(Dataset excerpts)
--------------------------------------------------

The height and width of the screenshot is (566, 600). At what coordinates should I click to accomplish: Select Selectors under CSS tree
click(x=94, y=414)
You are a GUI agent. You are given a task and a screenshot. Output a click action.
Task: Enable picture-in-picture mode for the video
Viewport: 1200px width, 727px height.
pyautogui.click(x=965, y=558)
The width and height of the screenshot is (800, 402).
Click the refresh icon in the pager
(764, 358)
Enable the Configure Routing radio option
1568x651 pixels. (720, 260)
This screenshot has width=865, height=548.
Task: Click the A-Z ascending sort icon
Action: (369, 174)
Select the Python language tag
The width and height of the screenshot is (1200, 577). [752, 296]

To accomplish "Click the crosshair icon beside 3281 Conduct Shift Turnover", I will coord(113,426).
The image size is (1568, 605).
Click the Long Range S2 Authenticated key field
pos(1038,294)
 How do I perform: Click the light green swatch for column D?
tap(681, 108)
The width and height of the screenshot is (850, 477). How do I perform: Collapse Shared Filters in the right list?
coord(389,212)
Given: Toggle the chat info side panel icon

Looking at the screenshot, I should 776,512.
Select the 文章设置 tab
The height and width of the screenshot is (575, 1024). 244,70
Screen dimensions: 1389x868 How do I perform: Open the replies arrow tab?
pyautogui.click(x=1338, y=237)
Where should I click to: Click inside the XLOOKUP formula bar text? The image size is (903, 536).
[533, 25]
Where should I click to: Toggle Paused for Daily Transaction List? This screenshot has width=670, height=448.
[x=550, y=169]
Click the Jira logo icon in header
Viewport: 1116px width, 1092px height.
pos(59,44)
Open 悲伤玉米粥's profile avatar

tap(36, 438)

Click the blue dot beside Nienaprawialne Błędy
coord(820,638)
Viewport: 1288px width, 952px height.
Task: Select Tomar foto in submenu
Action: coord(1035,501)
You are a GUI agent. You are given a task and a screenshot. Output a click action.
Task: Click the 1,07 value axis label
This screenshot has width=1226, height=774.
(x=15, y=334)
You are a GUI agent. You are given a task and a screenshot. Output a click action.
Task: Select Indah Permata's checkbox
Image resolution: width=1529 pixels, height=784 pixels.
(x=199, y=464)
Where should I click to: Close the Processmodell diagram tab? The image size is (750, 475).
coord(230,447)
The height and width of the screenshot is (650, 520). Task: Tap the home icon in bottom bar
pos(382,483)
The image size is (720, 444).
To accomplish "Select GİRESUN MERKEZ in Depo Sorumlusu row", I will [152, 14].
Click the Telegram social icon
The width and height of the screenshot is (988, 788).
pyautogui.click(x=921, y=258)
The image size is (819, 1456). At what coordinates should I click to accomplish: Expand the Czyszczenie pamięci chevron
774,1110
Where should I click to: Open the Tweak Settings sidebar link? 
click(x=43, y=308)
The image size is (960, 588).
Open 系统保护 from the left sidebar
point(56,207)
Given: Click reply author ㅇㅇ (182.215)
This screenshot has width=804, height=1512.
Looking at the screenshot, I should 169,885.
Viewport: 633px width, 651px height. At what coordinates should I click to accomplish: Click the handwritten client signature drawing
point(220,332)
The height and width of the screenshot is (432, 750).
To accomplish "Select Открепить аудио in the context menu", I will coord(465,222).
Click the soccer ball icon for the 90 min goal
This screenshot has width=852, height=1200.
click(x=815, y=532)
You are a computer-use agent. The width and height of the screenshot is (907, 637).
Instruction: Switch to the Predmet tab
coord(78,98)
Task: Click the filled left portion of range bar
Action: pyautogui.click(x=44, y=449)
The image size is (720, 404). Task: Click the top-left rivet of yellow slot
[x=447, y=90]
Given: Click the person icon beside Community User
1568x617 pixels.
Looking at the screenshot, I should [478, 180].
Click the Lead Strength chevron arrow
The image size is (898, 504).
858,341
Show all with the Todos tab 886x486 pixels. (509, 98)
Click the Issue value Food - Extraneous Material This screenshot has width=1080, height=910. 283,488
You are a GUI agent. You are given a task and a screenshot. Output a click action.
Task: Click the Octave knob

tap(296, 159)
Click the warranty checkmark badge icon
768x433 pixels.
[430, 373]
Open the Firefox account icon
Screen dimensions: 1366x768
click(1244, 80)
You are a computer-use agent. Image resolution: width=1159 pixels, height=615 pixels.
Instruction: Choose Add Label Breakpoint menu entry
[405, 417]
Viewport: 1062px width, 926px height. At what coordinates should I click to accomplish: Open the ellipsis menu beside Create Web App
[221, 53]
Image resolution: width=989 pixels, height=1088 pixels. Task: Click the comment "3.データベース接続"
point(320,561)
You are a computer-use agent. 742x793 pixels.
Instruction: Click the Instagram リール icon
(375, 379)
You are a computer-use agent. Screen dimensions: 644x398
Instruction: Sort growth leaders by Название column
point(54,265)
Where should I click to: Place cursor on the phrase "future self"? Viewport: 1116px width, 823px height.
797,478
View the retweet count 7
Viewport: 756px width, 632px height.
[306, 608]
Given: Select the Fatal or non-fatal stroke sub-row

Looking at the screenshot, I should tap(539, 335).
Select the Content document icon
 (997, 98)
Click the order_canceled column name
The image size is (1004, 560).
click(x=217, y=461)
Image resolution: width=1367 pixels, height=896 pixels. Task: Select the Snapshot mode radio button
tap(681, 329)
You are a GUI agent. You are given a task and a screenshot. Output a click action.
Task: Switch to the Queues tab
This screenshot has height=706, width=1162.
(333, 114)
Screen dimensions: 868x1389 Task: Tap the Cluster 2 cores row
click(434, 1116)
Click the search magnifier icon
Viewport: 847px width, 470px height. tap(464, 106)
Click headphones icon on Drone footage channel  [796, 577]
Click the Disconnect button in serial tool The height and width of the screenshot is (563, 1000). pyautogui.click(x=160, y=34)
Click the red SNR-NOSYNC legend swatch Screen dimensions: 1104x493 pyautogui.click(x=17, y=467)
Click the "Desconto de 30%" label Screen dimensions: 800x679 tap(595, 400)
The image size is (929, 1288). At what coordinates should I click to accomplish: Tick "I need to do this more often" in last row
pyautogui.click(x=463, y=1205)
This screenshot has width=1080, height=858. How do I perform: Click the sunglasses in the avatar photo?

--------------------------------------------------

- Aim of the exercise
With every line kept whole, write out the records again exactly.

- Response to this exercise
The height and width of the screenshot is (566, 600). At what coordinates should I click to accomplish: Select Selectors under CSS tree
click(x=94, y=414)
You are a GUI agent. You are given a task and a screenshot. Output a click action.
Task: Enable picture-in-picture mode for the video
Viewport: 1200px width, 727px height.
pyautogui.click(x=965, y=558)
The width and height of the screenshot is (800, 402).
Click the refresh icon in the pager
(764, 358)
Enable the Configure Routing radio option
1568x651 pixels. (720, 260)
This screenshot has width=865, height=548.
Task: Click the A-Z ascending sort icon
Action: (369, 174)
Select the Python language tag
The width and height of the screenshot is (1200, 577). [752, 296]

To accomplish "Click the crosshair icon beside 3281 Conduct Shift Turnover", I will coord(113,426).
The image size is (1568, 605).
Click the Long Range S2 Authenticated key field
pos(1038,294)
 How do I perform: Click the light green swatch for column D?
tap(681, 108)
The width and height of the screenshot is (850, 477). How do I perform: Collapse Shared Filters in the right list?
coord(389,212)
Given: Toggle the chat info side panel icon

Looking at the screenshot, I should 776,512.
Select the 文章设置 tab
The height and width of the screenshot is (575, 1024). 244,70
Screen dimensions: 1389x868 How do I perform: Open the replies arrow tab?
pyautogui.click(x=1338, y=237)
Where should I click to: Click inside the XLOOKUP formula bar text? The image size is (903, 536).
[533, 25]
Where should I click to: Toggle Paused for Daily Transaction List? This screenshot has width=670, height=448.
[x=550, y=169]
Click the Jira logo icon in header
Viewport: 1116px width, 1092px height.
pos(59,44)
Open 悲伤玉米粥's profile avatar

tap(36, 438)

Click the blue dot beside Nienaprawialne Błędy
coord(820,638)
Viewport: 1288px width, 952px height.
Task: Select Tomar foto in submenu
Action: coord(1035,501)
You are a GUI agent. You are given a task and a screenshot. Output a click action.
Task: Click the 1,07 value axis label
This screenshot has width=1226, height=774.
(x=15, y=334)
You are a GUI agent. You are given a task and a screenshot. Output a click action.
Task: Select Indah Permata's checkbox
Image resolution: width=1529 pixels, height=784 pixels.
(x=199, y=464)
Where should I click to: Close the Processmodell diagram tab? The image size is (750, 475).
coord(230,447)
The height and width of the screenshot is (650, 520). Task: Tap the home icon in bottom bar
pos(382,483)
The image size is (720, 444).
To accomplish "Select GİRESUN MERKEZ in Depo Sorumlusu row", I will [152, 14].
Click the Telegram social icon
The width and height of the screenshot is (988, 788).
pyautogui.click(x=921, y=258)
The image size is (819, 1456). At what coordinates should I click to accomplish: Expand the Czyszczenie pamięci chevron
774,1110
Where should I click to: Open the Tweak Settings sidebar link? 
click(x=43, y=308)
The image size is (960, 588).
Open 系统保护 from the left sidebar
point(56,207)
Given: Click reply author ㅇㅇ (182.215)
This screenshot has width=804, height=1512.
Looking at the screenshot, I should 169,885.
Viewport: 633px width, 651px height. At what coordinates should I click to accomplish: Click the handwritten client signature drawing
point(220,332)
The height and width of the screenshot is (432, 750).
To accomplish "Select Открепить аудио in the context menu", I will coord(465,222).
Click the soccer ball icon for the 90 min goal
This screenshot has width=852, height=1200.
click(x=815, y=532)
You are a computer-use agent. The width and height of the screenshot is (907, 637).
Instruction: Switch to the Predmet tab
coord(78,98)
Task: Click the filled left portion of range bar
Action: pyautogui.click(x=44, y=449)
The image size is (720, 404). Task: Click the top-left rivet of yellow slot
[x=447, y=90]
Given: Click the person icon beside Community User
1568x617 pixels.
Looking at the screenshot, I should [478, 180].
Click the Lead Strength chevron arrow
The image size is (898, 504).
858,341
Show all with the Todos tab 886x486 pixels. (509, 98)
Click the Issue value Food - Extraneous Material This screenshot has width=1080, height=910. 283,488
You are a GUI agent. You are given a task and a screenshot. Output a click action.
Task: Click the Octave knob

tap(296, 159)
Click the warranty checkmark badge icon
768x433 pixels.
[430, 373]
Open the Firefox account icon
Screen dimensions: 1366x768
click(1244, 80)
You are a computer-use agent. Image resolution: width=1159 pixels, height=615 pixels.
Instruction: Choose Add Label Breakpoint menu entry
[405, 417]
Viewport: 1062px width, 926px height. At what coordinates should I click to accomplish: Open the ellipsis menu beside Create Web App
[221, 53]
Image resolution: width=989 pixels, height=1088 pixels. Task: Click the comment "3.データベース接続"
point(320,561)
You are a computer-use agent. 742x793 pixels.
Instruction: Click the Instagram リール icon
(375, 379)
You are a computer-use agent. Screen dimensions: 644x398
Instruction: Sort growth leaders by Название column
point(54,265)
Where should I click to: Place cursor on the phrase "future self"? Viewport: 1116px width, 823px height.
797,478
View the retweet count 7
Viewport: 756px width, 632px height.
[306, 608]
Given: Select the Fatal or non-fatal stroke sub-row

Looking at the screenshot, I should tap(539, 335).
Select the Content document icon
 (997, 98)
Click the order_canceled column name
The image size is (1004, 560).
click(x=217, y=461)
Image resolution: width=1367 pixels, height=896 pixels. Task: Select the Snapshot mode radio button
tap(681, 329)
You are a GUI agent. You are given a task and a screenshot. Output a click action.
Task: Switch to the Queues tab
This screenshot has height=706, width=1162.
(333, 114)
Screen dimensions: 868x1389 Task: Tap the Cluster 2 cores row
click(434, 1116)
Click the search magnifier icon
Viewport: 847px width, 470px height. tap(464, 106)
Click headphones icon on Drone footage channel  [796, 577]
Click the Disconnect button in serial tool The height and width of the screenshot is (563, 1000). pyautogui.click(x=160, y=34)
Click the red SNR-NOSYNC legend swatch Screen dimensions: 1104x493 pyautogui.click(x=17, y=467)
Click the "Desconto de 30%" label Screen dimensions: 800x679 tap(595, 400)
The image size is (929, 1288). At what coordinates should I click to accomplish: Tick "I need to do this more often" in last row
pyautogui.click(x=463, y=1205)
This screenshot has width=1080, height=858. How do I perform: Click the sunglasses in the avatar photo?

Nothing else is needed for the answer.